Every wind turbine, every photovoltaic and biomass system contributes to reducing dependence on countries like Russia and keeping the energy supply affordable. Russia uses energy as a political weapon. Nobody believes there are really technical reasons for cutting gas supplies, he said. Scholz confirmed that the climate policy goals, which envisage an 80 percent share of renewable energies in the electricity supply by 2030, will not be deviated from. He also warned industry representatives to get by without government subsidies. On the contrary, if renewable energies had prevailed, companies would also have to pay taxes. “If you are already representing the business model of the future, you have to give up the idea that you still want subsidies in 2050,” said Scholz.
“Slipping into a recession”
Federal Economics Minister Robert Habeck (Greens) warns of a loss of purchasing power, credit crunch and investment weakness due to rising energy prices. “The dynamism that is now being created by speculation about fossil fuels alone threatens to slide into a recession,” he said on Wednesday evening at an event organized by the Association of Bavarian Business (vbw) in Munich. Association President Wolfram Hatz called on Habeck to extend the life of the last three German nuclear power plants, which Habeck rejected.
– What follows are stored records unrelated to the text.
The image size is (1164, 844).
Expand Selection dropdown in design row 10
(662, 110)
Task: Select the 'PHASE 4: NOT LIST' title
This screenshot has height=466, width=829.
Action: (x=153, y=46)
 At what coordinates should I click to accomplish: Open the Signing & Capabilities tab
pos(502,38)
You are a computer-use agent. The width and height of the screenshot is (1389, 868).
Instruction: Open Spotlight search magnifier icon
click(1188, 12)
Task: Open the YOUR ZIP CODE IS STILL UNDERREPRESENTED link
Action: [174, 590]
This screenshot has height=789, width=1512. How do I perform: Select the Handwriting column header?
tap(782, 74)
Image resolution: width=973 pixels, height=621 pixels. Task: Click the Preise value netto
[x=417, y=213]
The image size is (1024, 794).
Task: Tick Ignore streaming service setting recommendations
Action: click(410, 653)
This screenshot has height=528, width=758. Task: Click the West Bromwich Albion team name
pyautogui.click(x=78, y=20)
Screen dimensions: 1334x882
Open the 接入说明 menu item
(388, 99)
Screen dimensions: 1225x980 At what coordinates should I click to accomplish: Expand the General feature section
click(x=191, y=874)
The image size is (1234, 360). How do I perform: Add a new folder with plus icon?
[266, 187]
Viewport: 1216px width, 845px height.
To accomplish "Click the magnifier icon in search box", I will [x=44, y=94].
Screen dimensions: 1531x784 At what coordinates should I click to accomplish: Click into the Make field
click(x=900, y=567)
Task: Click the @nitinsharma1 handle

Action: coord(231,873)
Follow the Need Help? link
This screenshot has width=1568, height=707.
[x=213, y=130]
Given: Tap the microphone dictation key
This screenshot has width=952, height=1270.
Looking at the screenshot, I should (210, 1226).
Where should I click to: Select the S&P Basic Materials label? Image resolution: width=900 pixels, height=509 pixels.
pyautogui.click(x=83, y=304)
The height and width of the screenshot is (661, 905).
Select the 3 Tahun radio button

All three scenarios are “not quite there yet,” said the Economics Minister. “But they threaten to hit the German economy deeply, regardless of whether Putin completely turns off the gas tap or not.” The good thing is that the federal government can give political answers to all three scenarios in order to maintain purchasing power, maintain the flow of credit and encourage investment.
Approximately 50 percent of society are “running towards a situation where they earn less than they spend,” said Habeck on the loss of purchasing power. There is a growing reluctance to invest in companies, and there is a growing reluctance among banks to grant loans. “In addition to a weak purchasing power, there is a scenario in which a capital or credit crunch threatens the economic strength of this country.”
Restriction of the energy supply
Habeck named a speculation-driven restriction of the energy supply as the third risk: “Because you might think that in December, when it becomes clear, I won’t be able to make any more returns, and now I’m holding back the possibility of energy supply in order to get even higher prices, then Suddenly there really isn’t a supply of energy.”